Bradford political leaders are divided over proposals for the authority to offer mortgages to aspiring home-owners struggling during the credit crunch.

The department for Communities and Local Government was today expected to allow councils to lend at 3.93 per cent to prospective house-buyers.

Supporters hope council mortgages will stave off repossessions and evictions, prop up the housing market and support first-time buyers.

But Bradford Council leader Kris Hopkins said: “I can’t see how the Council is in a position to offer mortgages. There are ways to borrow through credit unions and we are quite happy to facilitate those services in Council buildings. But the Council should not be using its resources for it.

“There is limited money available to spend and that should be spent on core services for children, on regeneration, elderly people, getting the bins emptied. That is the day job and that is what we should be concentrating on.”

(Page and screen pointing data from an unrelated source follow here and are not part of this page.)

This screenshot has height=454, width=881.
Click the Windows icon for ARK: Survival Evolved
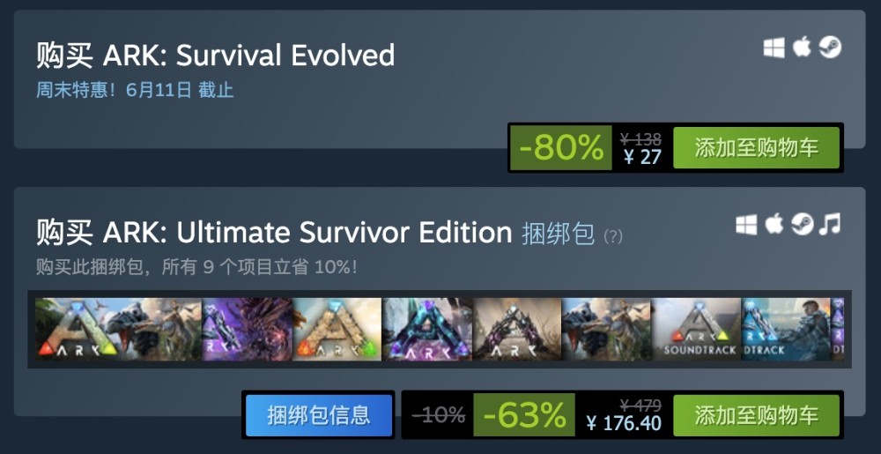coord(774,48)
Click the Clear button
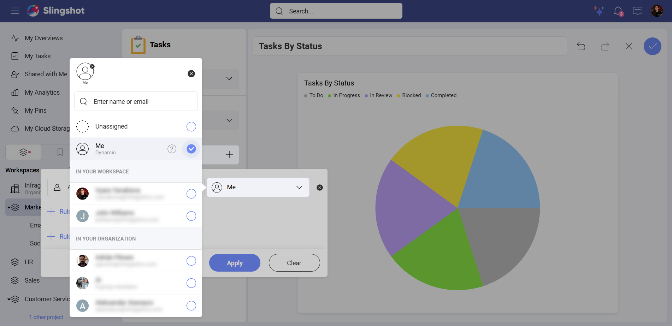 point(294,263)
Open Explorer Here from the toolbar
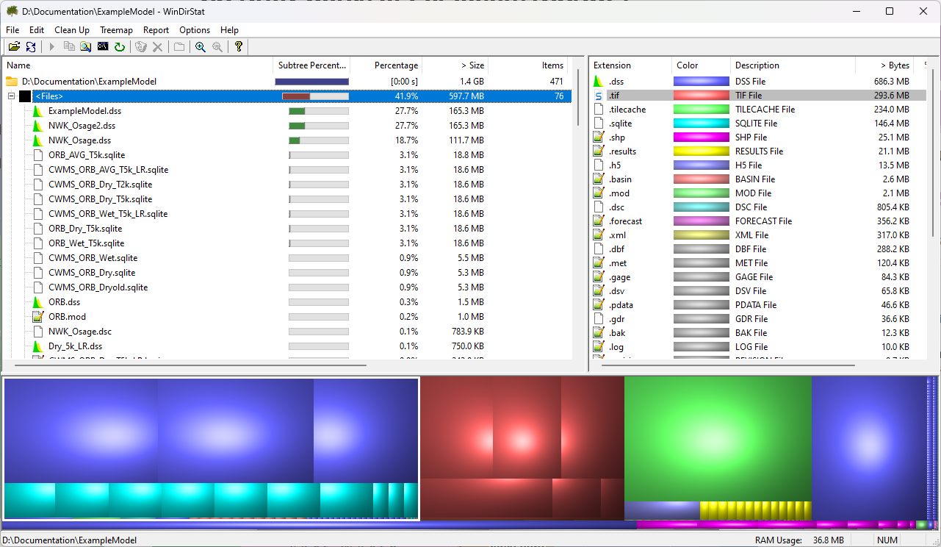The height and width of the screenshot is (547, 941). click(86, 47)
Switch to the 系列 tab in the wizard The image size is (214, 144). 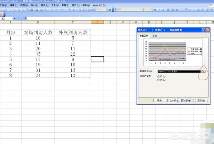coord(154,36)

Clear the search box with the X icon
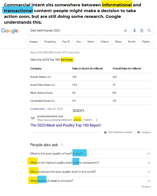(x=125, y=31)
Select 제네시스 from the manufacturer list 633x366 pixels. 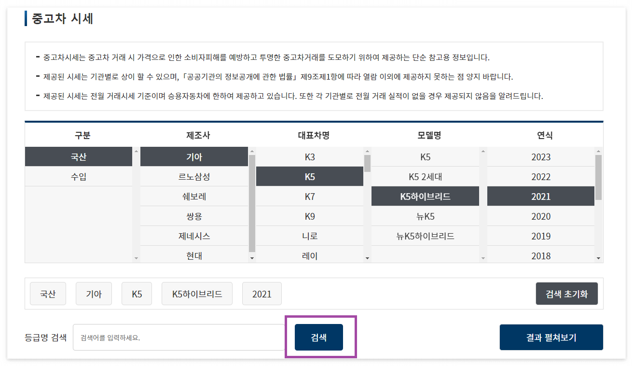[x=194, y=236]
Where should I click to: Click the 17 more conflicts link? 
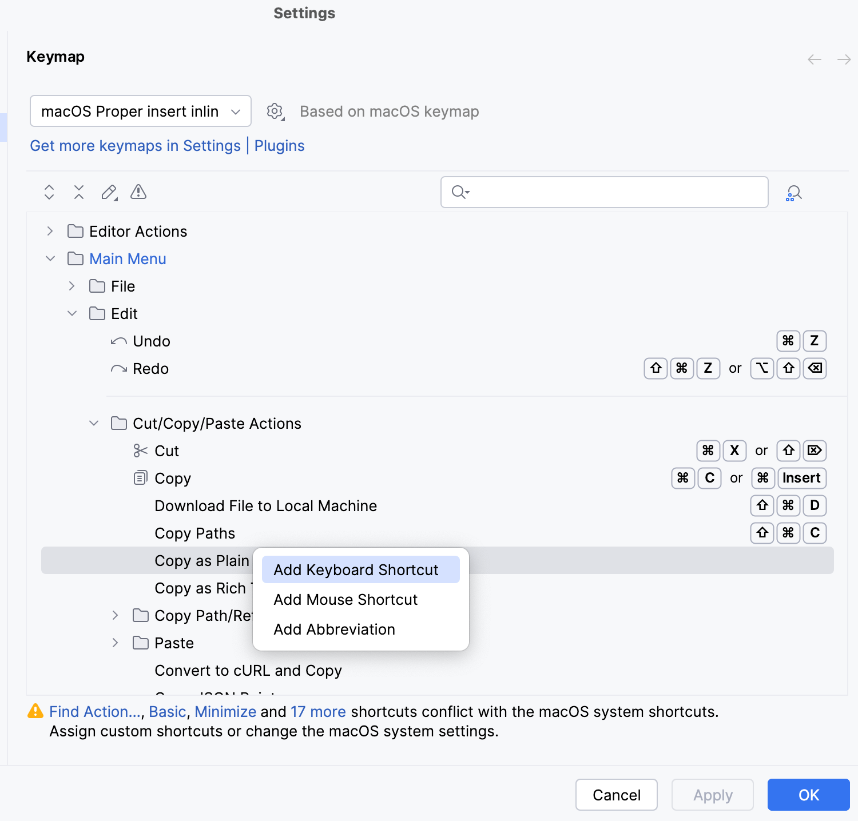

However, Ian Greenwood, Labour leader on Bradford Council, said: “The Council did it in the 70s and it was highly successful. Clearly we wouldn’t want to divert money from core services but one of the things about mortgages is that people pay them back over a period of time.

“I think it is particularly worth looking at this for people on low incomes because they often have no other way to get mortgages.”

Jeanette Sunderland, leader of the Liberal Democrat group, said: “The only people who would benefit from this would be the highly-paid consultant bankers who have got us into this mess in the first place.

“The length of time it would take for the Council to set up a scheme like this and the amount of money the Council would pay would far outweigh the benefits.”

The proposals have been backed by the New Local Government Network, a think tank led by former Shipley MP Chris Leslie.

Mr Leslie said: “Councils used to be in the mortgage business until the 1970s and 80s when this facility was wound down by the Government, as it was then assumed that the private banks could cope. We now know that a diversity of mortgage provision is needed to prevent the current crisis.”